I honestly can't understand what the point of this is, and I mean that
on multiple levels.

First of all, there's not a coherent description of the problem you're
solving with ~700 lines of code and the treatise you wrote here instead
of a changelog.

Second, is the point here to distract folks from testing the branch in
the tip tree?  Or, is it to show appreciation to maintainers by giving
them more of the thing they love: code to review?
Andy Lutomirski Nov. 21, 2020, 6:36 p.m. UTC | #5
Dr. Greg, I know you like sending these emails, but they're not really
helpful for Linux kernel development.  Please see below.

On Sat, Nov 21, 2020 at 7:13 AM Dr. Greg <greg@enjellic.com> wrote:
>
> On Wed, Nov 04, 2020 at 04:54:06PM +0200, Jarkko Sakkinen wrote:
>
> Good morning, I hope the weekend is going well for everyone.
>
> > Important Kernel Touch Points
> > =============================
> >
> > This implementation is picky and will decline to work on hardware which
> > is locked to Intel's root of trust.
>
> Given that this driver is no longer locked to the Intel trust root, by
> virtue of being restricted to run only on platforms which support
> Flexible Launch Control, there is no longer any legitimate technical
> reason to not expose all of the functionality of the hardware.

I read this three times, and I can't tell what functionality you're
referring to.

>
> The patch that I am including below implements signature based policy
> controls for enclave initialization.  It does so in a manner that is
> completely transparent to the default behavior of the driver, which is
> to initialize any enclave passed to it with the exception of enclaves
> that set the PROVISION_KEY attribute bit.
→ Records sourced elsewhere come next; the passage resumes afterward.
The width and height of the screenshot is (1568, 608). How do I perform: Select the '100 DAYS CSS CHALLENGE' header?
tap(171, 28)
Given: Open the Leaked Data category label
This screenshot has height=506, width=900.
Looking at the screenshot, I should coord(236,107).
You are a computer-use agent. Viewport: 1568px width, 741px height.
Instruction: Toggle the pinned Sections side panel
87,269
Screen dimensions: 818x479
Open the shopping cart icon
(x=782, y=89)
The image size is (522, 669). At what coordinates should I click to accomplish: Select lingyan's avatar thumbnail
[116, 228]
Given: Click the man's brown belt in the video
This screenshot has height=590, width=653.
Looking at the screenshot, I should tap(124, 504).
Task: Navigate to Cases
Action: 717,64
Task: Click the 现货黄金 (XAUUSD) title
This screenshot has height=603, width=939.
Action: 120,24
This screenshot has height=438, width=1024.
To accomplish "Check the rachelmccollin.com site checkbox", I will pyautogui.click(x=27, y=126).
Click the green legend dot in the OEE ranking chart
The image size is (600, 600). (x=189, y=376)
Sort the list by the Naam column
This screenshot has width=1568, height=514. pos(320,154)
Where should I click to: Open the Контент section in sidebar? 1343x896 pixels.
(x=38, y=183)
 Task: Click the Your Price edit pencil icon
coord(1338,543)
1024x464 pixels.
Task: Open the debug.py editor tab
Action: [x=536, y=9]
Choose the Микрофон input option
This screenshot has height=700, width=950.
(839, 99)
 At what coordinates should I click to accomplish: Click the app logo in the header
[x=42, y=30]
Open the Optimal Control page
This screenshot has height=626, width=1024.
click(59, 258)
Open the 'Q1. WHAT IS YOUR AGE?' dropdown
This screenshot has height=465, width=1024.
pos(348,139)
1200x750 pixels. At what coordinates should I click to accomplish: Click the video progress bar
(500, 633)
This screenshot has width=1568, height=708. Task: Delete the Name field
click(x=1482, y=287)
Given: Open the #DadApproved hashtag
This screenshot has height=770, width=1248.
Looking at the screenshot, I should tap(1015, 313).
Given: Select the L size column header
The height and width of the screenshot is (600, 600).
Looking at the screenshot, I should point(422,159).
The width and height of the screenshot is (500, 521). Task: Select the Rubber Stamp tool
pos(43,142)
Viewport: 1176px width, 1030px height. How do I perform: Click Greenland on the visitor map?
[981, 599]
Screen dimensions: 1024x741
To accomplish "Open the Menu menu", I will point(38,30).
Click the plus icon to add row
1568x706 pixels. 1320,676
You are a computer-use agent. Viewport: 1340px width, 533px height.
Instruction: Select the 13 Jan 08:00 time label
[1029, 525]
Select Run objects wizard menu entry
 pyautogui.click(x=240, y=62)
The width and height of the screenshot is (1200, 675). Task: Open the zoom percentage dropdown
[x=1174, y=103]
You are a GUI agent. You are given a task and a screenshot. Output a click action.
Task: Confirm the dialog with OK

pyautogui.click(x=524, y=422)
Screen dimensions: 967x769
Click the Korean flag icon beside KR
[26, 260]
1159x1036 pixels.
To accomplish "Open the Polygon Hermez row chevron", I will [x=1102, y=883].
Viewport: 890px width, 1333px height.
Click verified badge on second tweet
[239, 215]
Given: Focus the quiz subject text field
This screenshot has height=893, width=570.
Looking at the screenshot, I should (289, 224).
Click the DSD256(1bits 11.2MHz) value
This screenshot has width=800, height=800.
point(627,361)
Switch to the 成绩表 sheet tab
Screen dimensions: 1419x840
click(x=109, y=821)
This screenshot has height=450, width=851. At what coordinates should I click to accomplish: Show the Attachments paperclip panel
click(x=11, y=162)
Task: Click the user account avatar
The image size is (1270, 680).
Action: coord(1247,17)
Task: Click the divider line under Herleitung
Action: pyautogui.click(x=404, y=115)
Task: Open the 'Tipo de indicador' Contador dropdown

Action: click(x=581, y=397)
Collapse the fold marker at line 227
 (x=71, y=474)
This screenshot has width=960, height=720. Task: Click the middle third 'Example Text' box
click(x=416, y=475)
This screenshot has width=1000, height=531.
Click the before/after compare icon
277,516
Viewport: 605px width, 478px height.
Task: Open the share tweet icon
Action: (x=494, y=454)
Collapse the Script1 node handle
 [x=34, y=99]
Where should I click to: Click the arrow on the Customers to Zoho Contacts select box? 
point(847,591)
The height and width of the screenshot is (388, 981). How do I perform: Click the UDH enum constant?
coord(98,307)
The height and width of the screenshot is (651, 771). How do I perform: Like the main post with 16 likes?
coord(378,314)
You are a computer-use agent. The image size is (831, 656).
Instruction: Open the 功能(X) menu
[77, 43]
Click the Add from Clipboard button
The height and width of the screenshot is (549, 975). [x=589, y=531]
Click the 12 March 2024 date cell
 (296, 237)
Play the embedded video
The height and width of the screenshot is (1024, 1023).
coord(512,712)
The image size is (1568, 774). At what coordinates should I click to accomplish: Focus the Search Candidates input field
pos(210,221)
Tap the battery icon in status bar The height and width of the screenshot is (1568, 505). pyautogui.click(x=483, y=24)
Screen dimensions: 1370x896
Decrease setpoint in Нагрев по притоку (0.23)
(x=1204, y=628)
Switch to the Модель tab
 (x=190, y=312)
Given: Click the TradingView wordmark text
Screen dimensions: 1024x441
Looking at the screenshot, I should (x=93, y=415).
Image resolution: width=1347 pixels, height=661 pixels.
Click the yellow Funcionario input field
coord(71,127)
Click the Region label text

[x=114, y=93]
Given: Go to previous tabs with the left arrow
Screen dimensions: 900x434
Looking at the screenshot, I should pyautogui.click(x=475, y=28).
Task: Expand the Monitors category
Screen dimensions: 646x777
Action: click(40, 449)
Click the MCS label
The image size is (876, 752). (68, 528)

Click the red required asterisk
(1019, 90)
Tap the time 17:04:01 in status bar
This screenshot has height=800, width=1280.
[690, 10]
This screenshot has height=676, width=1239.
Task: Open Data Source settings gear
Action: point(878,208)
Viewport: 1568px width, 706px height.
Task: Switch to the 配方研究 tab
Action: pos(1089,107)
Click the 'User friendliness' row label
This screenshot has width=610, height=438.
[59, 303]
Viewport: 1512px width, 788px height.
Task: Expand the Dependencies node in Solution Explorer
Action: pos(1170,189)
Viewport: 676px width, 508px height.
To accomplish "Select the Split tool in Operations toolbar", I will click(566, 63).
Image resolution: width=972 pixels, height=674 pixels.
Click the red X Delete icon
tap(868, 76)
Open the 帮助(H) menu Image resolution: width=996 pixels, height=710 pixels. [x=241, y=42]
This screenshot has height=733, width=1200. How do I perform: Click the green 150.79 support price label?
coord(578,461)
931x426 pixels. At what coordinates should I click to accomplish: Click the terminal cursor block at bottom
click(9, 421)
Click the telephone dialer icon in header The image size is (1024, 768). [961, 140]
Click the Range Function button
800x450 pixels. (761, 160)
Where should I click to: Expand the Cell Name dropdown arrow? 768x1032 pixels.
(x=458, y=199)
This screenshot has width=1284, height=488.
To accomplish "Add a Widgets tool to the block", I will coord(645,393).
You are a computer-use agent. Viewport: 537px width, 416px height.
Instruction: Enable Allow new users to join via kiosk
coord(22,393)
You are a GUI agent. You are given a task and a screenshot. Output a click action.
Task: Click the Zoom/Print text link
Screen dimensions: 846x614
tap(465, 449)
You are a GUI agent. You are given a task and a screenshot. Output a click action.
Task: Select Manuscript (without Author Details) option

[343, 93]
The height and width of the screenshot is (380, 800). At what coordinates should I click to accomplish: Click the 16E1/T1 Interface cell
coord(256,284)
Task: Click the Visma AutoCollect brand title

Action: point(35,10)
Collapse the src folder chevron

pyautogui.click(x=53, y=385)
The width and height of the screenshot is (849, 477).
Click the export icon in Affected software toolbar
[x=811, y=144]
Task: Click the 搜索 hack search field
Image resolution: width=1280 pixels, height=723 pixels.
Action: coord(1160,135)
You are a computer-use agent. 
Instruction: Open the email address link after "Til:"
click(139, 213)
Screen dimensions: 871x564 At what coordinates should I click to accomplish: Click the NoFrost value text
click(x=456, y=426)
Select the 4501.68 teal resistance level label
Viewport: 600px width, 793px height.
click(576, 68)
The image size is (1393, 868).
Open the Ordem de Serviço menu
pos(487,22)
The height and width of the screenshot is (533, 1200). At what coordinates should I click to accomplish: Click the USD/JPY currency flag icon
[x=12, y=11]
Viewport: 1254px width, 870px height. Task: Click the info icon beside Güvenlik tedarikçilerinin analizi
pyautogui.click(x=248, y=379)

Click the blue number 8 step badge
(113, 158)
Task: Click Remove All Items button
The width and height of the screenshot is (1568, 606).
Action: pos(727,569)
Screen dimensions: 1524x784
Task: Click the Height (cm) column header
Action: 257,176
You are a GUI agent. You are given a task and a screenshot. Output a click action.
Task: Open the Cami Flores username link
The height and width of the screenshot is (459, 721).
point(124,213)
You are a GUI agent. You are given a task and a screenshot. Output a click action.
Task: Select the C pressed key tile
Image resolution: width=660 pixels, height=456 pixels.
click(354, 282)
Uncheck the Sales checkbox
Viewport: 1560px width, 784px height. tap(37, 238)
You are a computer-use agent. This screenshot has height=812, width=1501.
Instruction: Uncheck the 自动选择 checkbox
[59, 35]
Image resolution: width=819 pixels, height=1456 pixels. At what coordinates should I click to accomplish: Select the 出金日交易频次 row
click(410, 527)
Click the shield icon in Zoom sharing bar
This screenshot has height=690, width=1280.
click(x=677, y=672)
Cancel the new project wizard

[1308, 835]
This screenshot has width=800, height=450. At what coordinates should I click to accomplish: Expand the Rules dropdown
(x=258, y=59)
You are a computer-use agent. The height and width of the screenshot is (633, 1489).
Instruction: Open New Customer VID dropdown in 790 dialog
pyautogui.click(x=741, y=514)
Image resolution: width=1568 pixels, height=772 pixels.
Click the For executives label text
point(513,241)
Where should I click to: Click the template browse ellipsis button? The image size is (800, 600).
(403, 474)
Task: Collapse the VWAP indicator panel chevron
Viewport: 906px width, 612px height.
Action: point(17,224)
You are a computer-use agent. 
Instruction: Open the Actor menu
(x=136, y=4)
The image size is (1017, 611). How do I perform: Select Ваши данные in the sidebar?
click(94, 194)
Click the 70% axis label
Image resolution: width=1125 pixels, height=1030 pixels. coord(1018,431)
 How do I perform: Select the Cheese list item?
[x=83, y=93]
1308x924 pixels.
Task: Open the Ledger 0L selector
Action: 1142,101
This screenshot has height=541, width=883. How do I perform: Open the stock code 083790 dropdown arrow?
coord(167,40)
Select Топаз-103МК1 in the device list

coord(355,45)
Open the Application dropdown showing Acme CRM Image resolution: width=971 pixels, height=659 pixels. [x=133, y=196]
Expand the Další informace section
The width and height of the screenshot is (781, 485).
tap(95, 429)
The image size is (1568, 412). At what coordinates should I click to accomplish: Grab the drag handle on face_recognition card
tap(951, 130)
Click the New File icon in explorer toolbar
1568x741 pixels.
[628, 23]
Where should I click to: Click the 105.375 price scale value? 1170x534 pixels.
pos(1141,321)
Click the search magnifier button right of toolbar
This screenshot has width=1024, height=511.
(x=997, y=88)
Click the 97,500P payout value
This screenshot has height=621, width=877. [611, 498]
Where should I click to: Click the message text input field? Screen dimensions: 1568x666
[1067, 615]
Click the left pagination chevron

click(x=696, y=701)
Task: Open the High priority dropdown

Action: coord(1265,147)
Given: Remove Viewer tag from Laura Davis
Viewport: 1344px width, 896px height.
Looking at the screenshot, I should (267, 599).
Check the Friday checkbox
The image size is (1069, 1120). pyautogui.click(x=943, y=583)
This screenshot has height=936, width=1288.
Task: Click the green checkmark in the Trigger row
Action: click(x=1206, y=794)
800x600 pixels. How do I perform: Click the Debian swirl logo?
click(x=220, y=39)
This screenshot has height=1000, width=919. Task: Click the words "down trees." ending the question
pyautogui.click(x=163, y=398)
It's completely unreviewable.  It's an ABI patch, and it does not
document what it does, nor does it document why it does it.  It's just
a bunch of code.  NAK.

To be crystal clear, I will not review, and I will NAK outright, any
patches of this sort, until ALL of the following conditions are met:

a) Either a functioning SGX driver lands in a -rc kernel or there is
an excellent justification for why a change of this sort is needed
prior to a release.  Dr. Greg, you seem to be interested in SGX
actually landing upstream, but these patches are just causing delays.
Please stop.

b) The patch needs to explain what problem it solves and why it is a
good solution to that problem.

c) The patch needs to explain, either in a changelog or in a text file
in the patch, *exactly* what it does.  Imagine MSDN-like documentation
in the good old days.  The documentation needs to be sufficiently
clear that a userspace programmer could use your mechanism without
reference to your implementation and that a kernel programmer could,
in principle, re-implement your code from the description.

Unless all three of these are met, your patch is going nowhere, and I
think no one should waste their time trying to read it.

>
> Secondary to the discussions that have been ongoing regarding the
> restriction of mmap/mprotect, this patch has been extended to
> implement signature based controls on dynamic enclaves.  The default
> behavior of the driver under this patch is to reject mmap/mprotect on
> initialized enclaves, unless the platform owner has elected to allow
> the enclave signer the option to implement 'dynamic' enclaves,
> ie. enclaves that are allowed to modify their page permissions after
> initialization.

You have sent this change repeatedly, and now for some reason you're
sending it mixed in with unrelated changes.  Please stop.  At no point
have you explained why this approach is better than anything else.  It
has the obnoxious side effect that you can't usefully SCM_RIGHTS an
enclave to a different process with your patch applied, which is at
least a minor disadvantage.  You have not explained any advantage to
your patch at all.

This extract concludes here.